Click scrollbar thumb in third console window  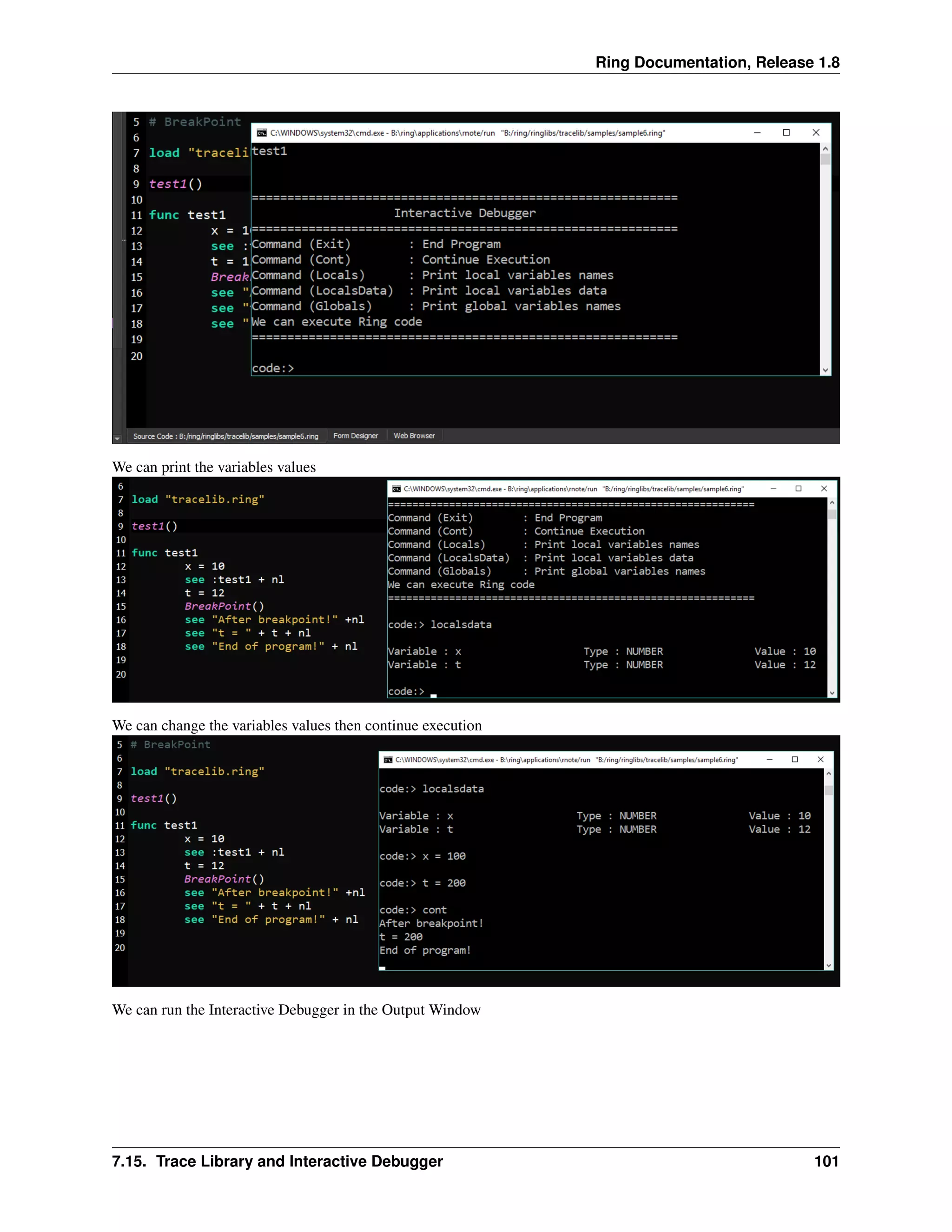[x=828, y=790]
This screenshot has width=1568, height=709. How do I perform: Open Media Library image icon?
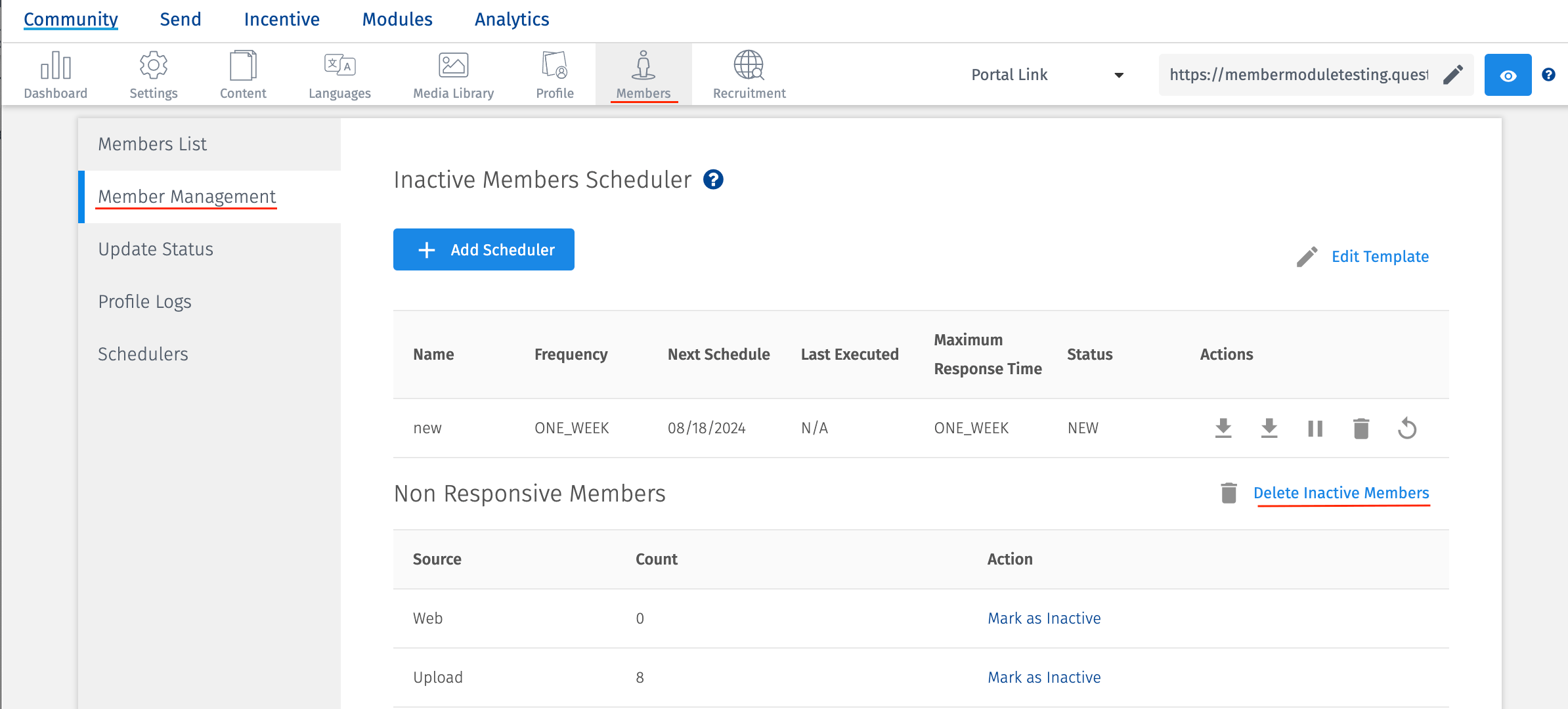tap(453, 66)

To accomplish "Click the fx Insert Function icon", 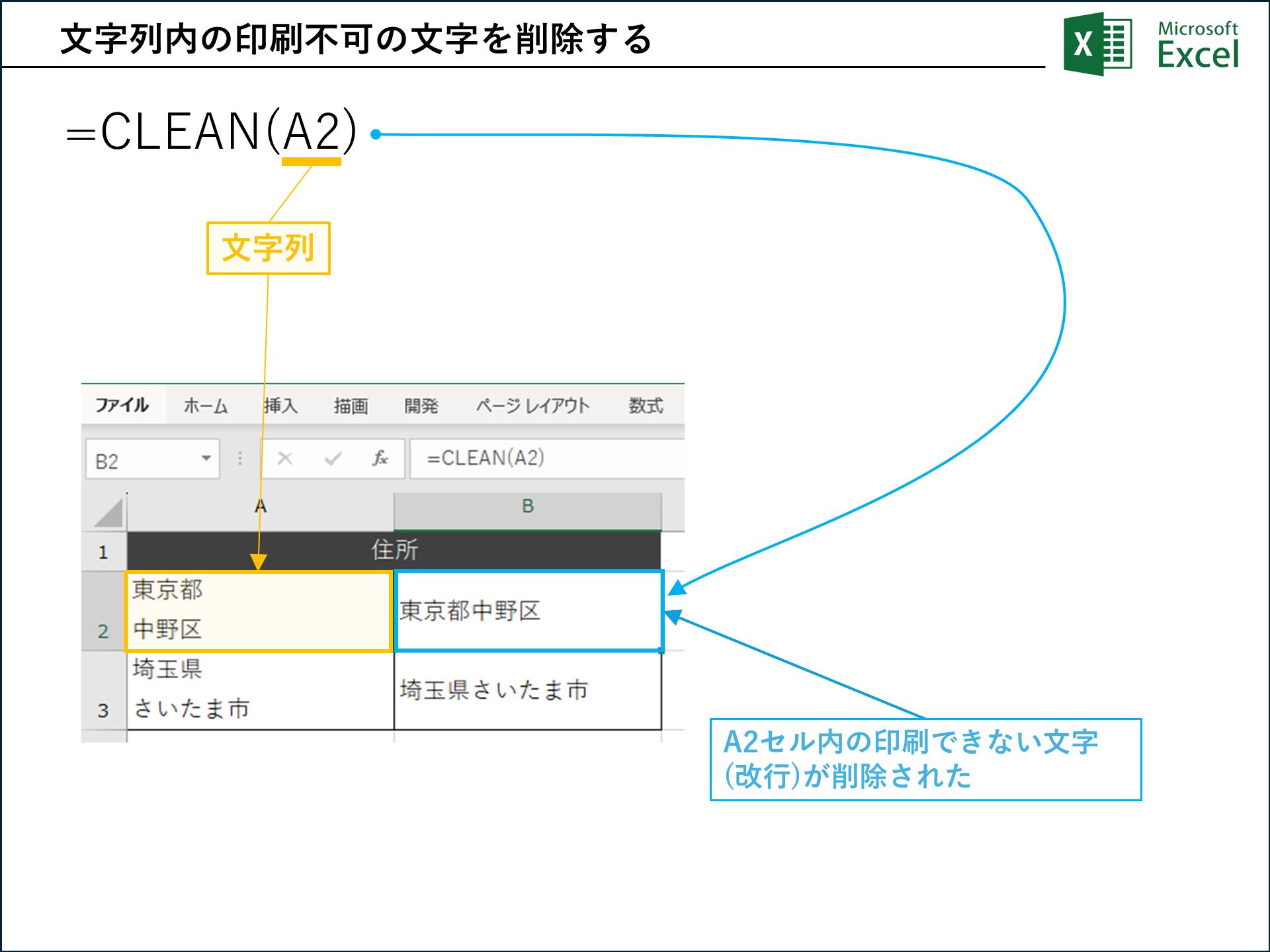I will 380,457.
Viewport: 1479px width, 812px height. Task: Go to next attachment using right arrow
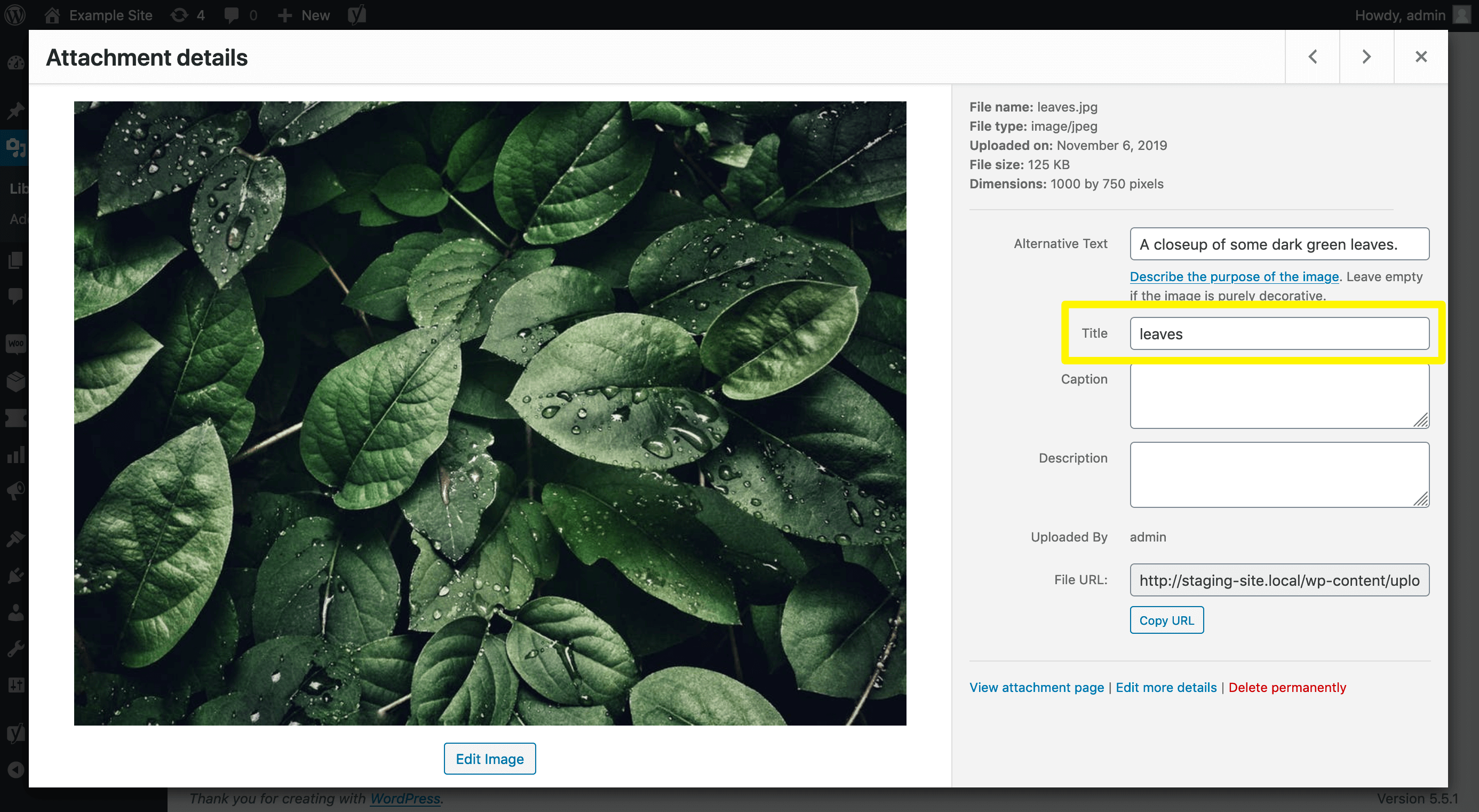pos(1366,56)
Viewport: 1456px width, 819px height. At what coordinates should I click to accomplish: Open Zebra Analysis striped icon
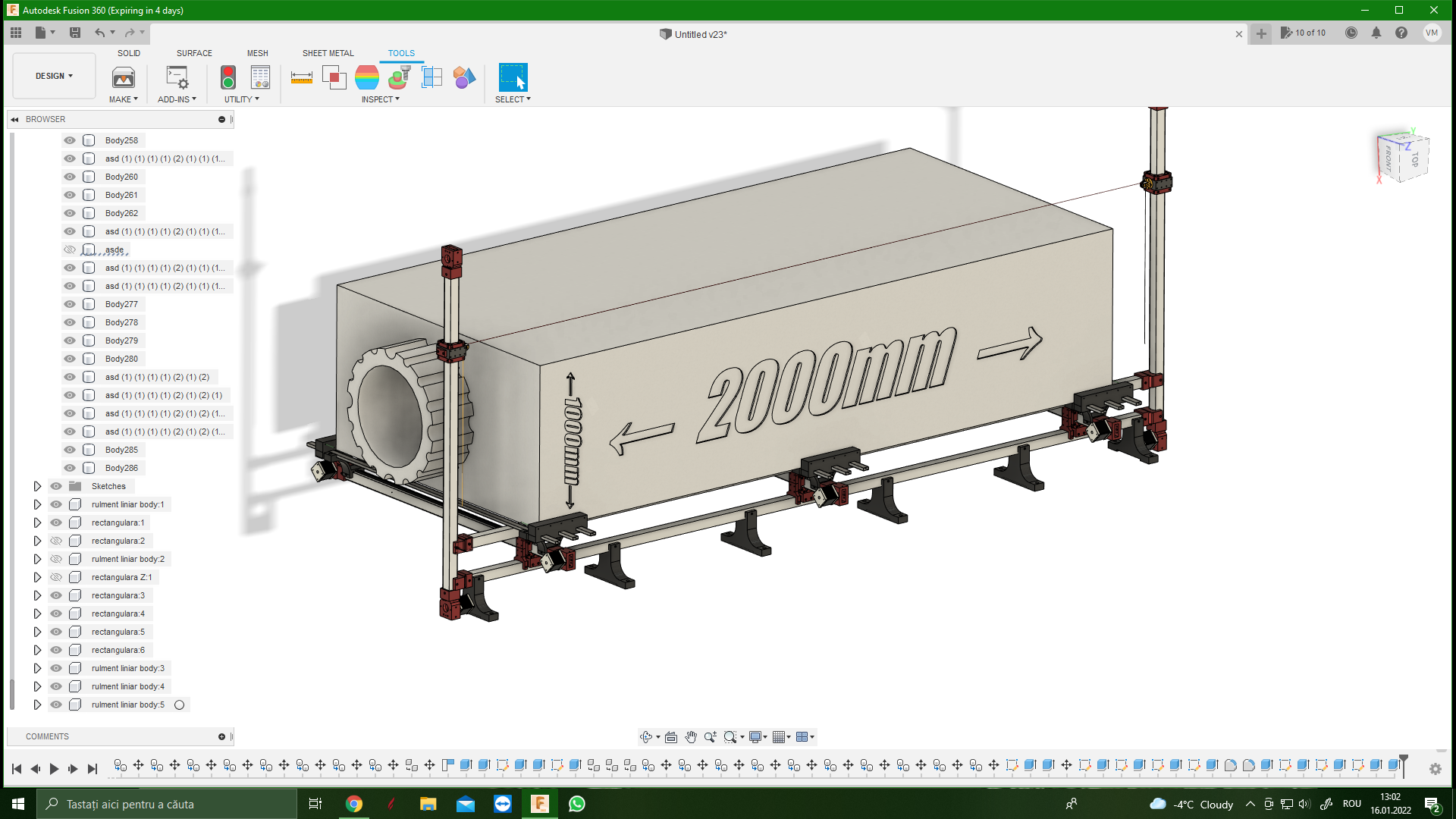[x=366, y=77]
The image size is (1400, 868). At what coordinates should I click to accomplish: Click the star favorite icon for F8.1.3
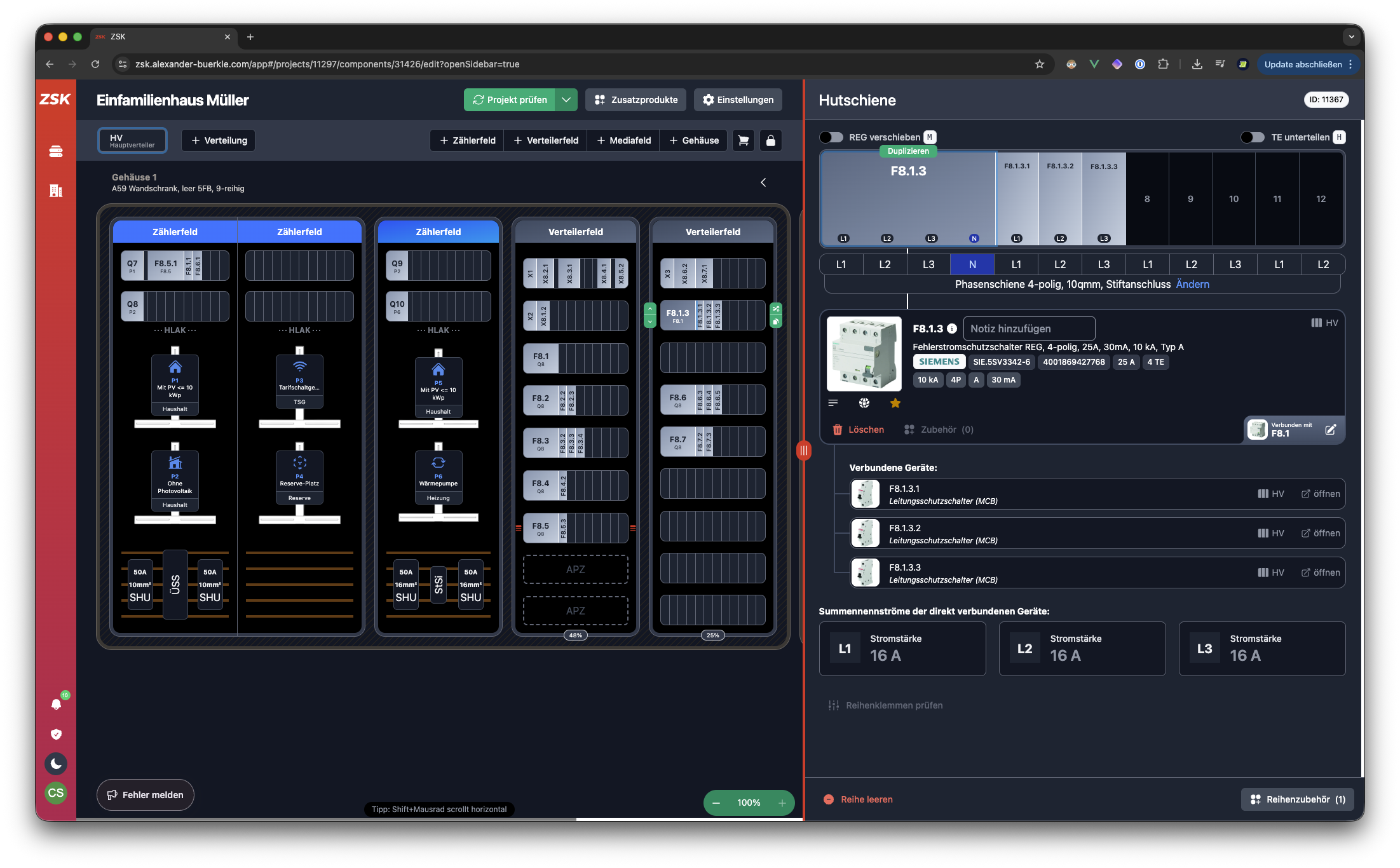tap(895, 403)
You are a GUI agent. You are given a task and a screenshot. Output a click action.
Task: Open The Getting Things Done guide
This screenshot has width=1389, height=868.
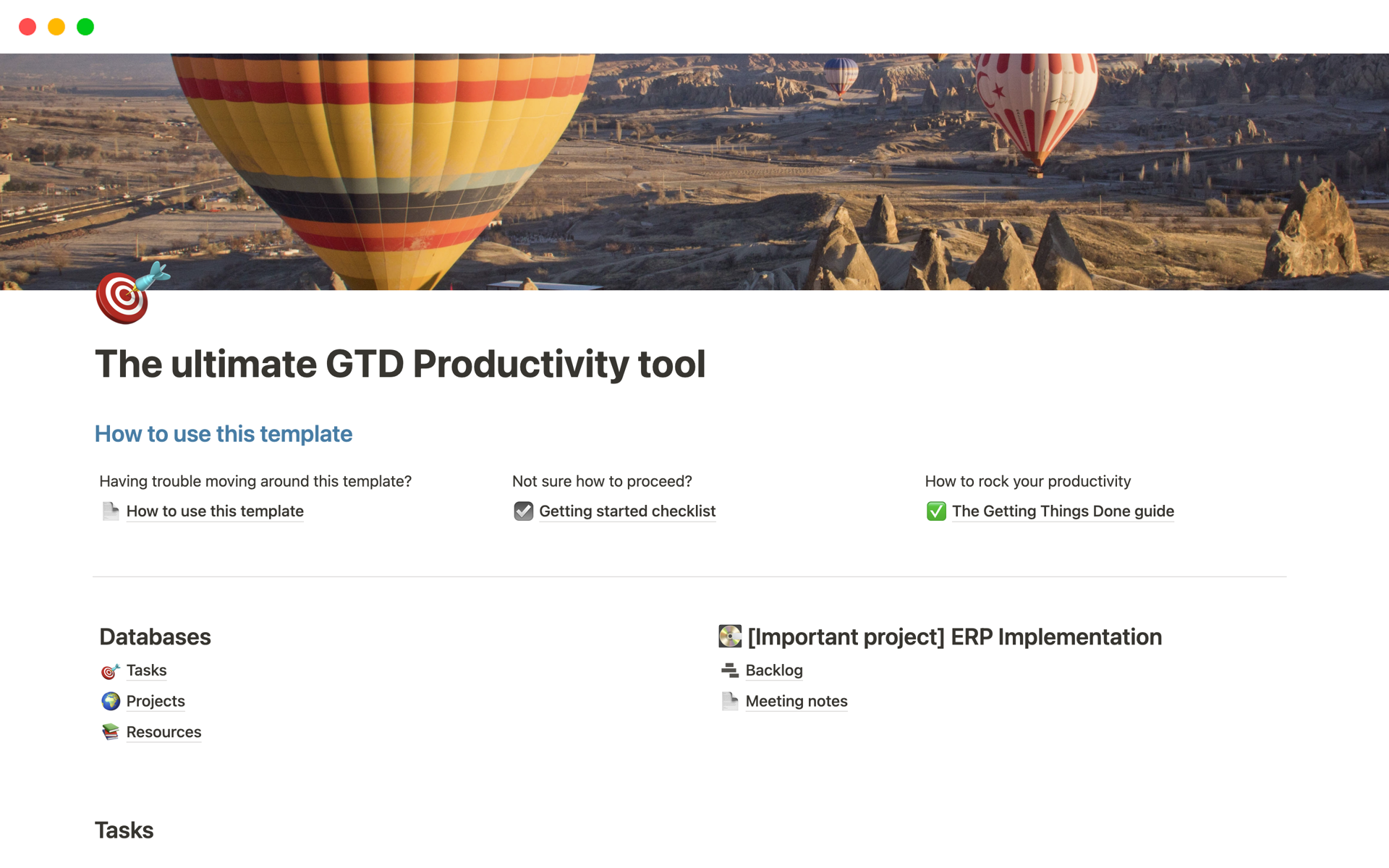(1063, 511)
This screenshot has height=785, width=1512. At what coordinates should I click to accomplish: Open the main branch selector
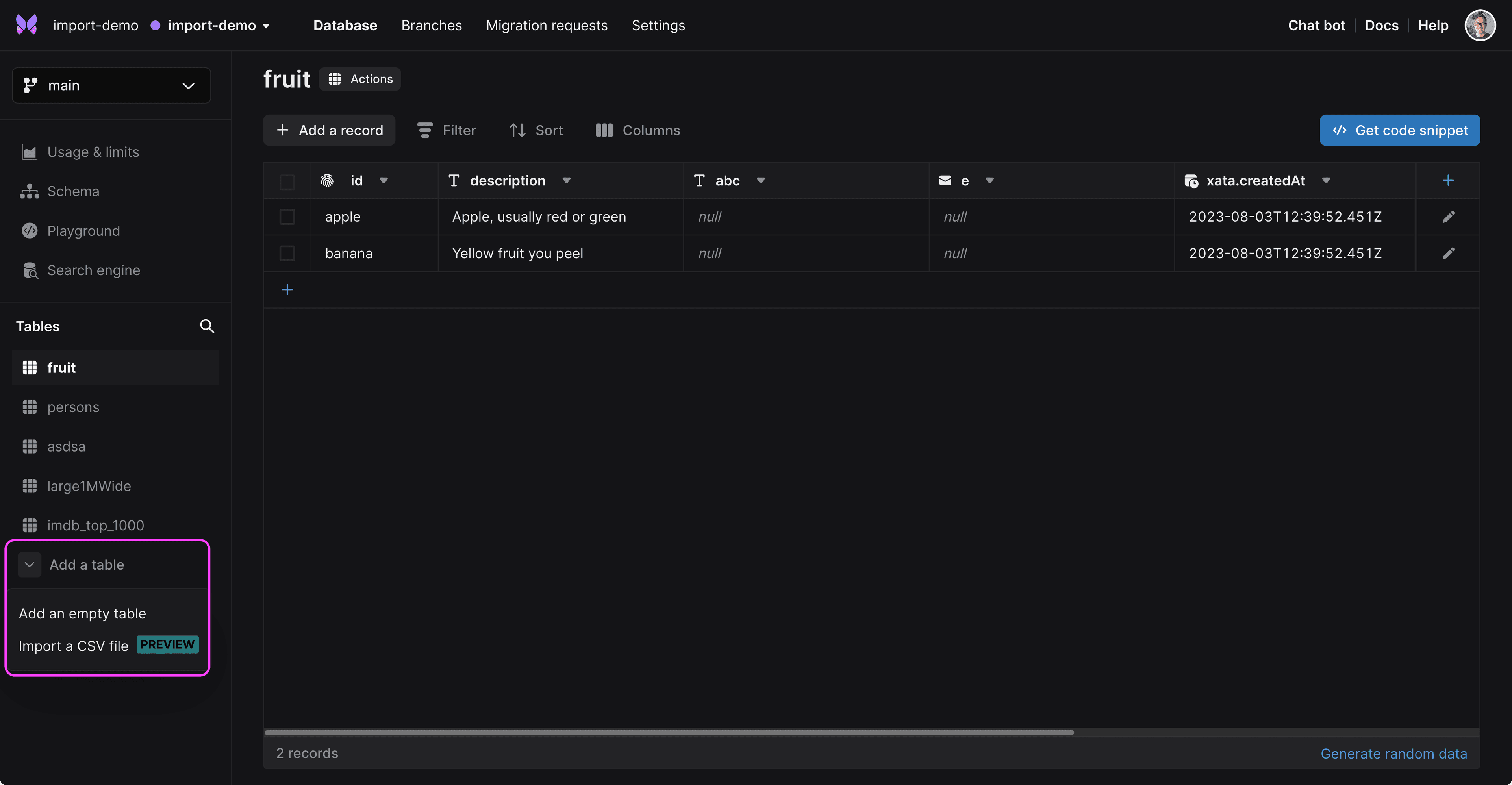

★ ★ ★ ★

EXERCISE DIRECTIONS :: Reproduce exactly and only the lines from the one with "This screenshot has width=1389, height=868." through the last entry, both included, excluding every picture.

ANSWER SPACE ::
This screenshot has width=1389, height=868.
(1063, 511)
This screenshot has height=785, width=1512. At what coordinates should I click to accomplish: Open the main branch selector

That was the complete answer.